Rebondissement dans l’affaire dite du chantage au roi du Maroc. En effet, la Cour d’appel de Reims vient de juger recevables les deux enregistrements accablant les journalistes français Catherine Graciet et Eric Laurent poursuivis pour chantage et extorsion de fonds à Mohammed VI.

« Ces enregistrements n’étaient qu’un moyen de conforter l’existence du délit, celui-ci n’étant nullement remis en cause par ailleurs. Ils viennent donc s’ajouter aux différents éléments accablant déjà les accusés », ont indiqué, ce jeudi 16 février 2017, les avocats français Maîtres Eric Dupont-Moretti et Ralph Boussier dans un communiqué relayé par l’agence MAP et repris par
Yabiladi.

Rappelant que la Chambre criminelle de la Cour de cassation avait cassé l’arrêt de la Chambre d’instruction de la cour d’appel de Paris, le 21 septembre 2016, au motif qu’il y avait eu une participation indirecte de la police judiciaire à la réalisation des enregistrements qui accablent les accusés en établissant fidèlement le processus de chantage et de tentative d’extorsion de fonds qu’ils avaient mis sur pied, Maîtres Moretti et Boussier soulignent que la recevabilité de la preuve ne préjuge pas du crédit qui lui sera accordé par la juridiction de fond, relève Yabiladi.

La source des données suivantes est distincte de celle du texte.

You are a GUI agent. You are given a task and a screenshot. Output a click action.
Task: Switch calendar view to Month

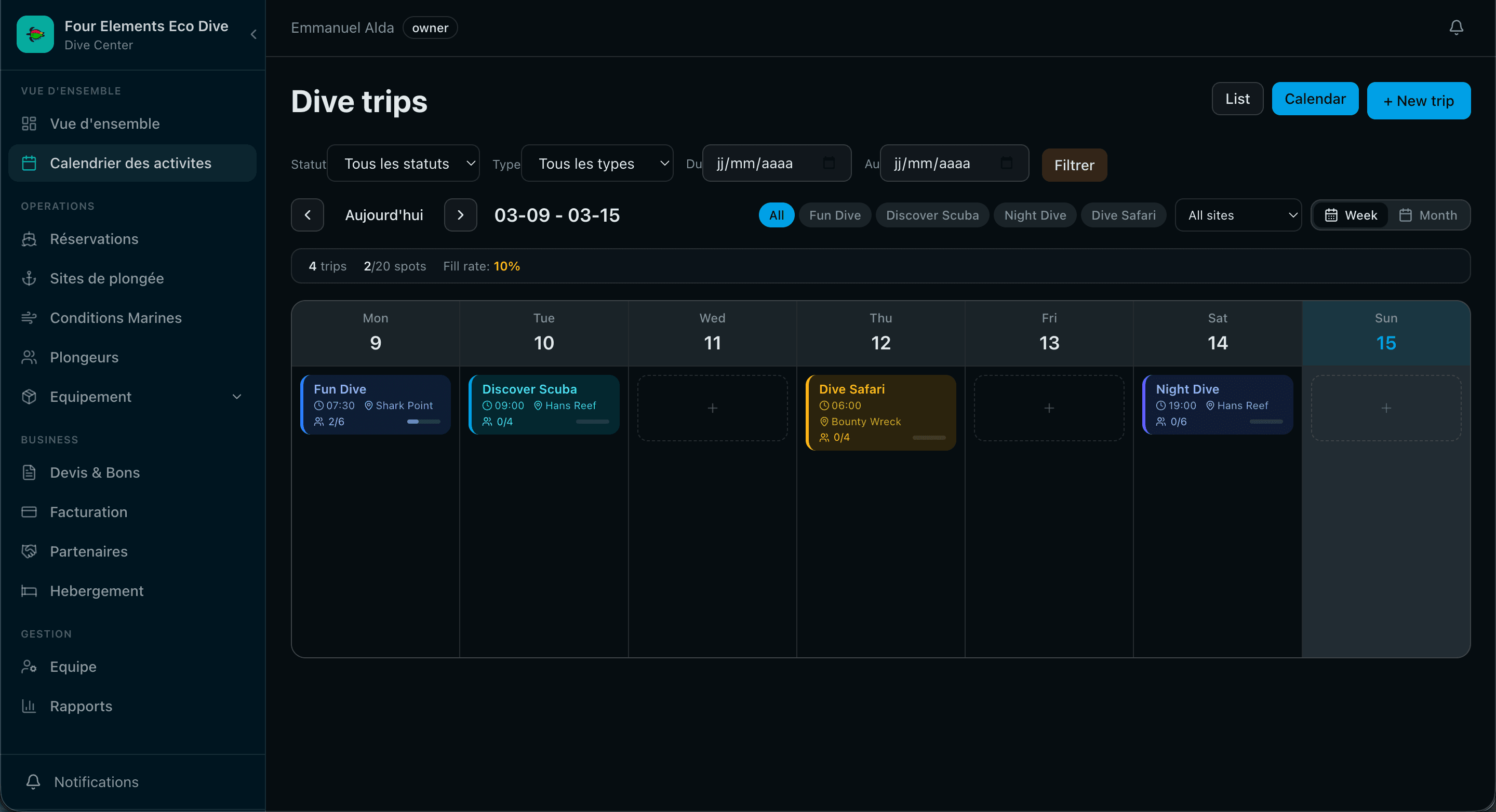coord(1430,215)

L’avocat de Catherine Graciet, Me Eric Moutet, qui a annoncé son intention de saisir à nouveau la Cour de cassation « contre ce nouvel avatar judiciaire» pour ne pas laisser passer «un tel bricolage dans la procédure pénale », insiste que « des positions judiciaires aussi contraires sur ces enregistrements sauvages démontrent en tout état de cause leur absolue fragilité ».

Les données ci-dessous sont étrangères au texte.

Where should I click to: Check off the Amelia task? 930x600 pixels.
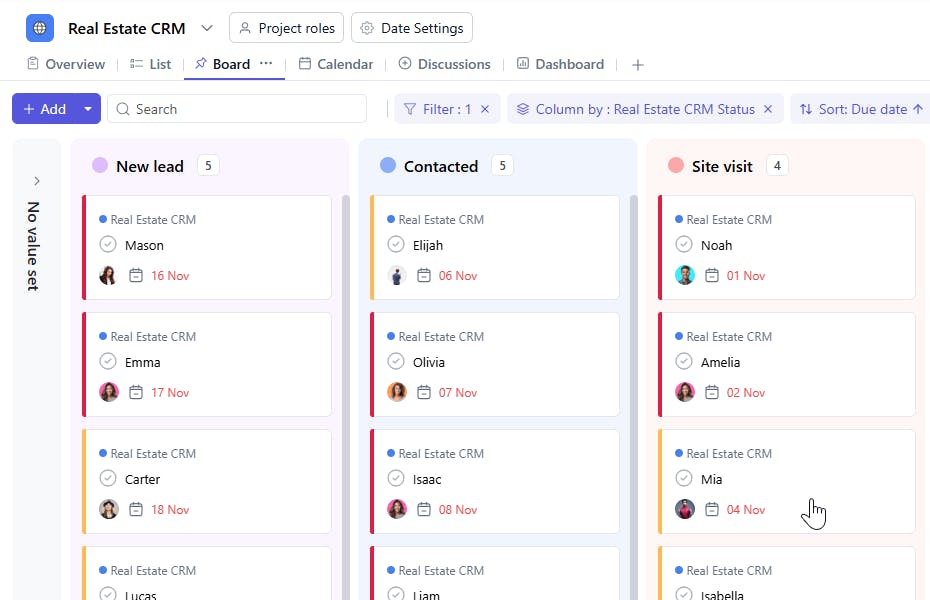(684, 361)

Catherine Graciet et Eric Laurent ont été pris, par les autorités judiciaires, en situation de flagrant délit avec une enveloppe de 80 000 euros perçus par les deux mis en examen et avec leur engagement spontané, ainsi qu’avec un manuscrit signé de leurs propres mains dans lequel ils s’engagent à ne plus rien écrire sur le roi Mohammed VI en contrepartie de la somme de 2 millions d’euros.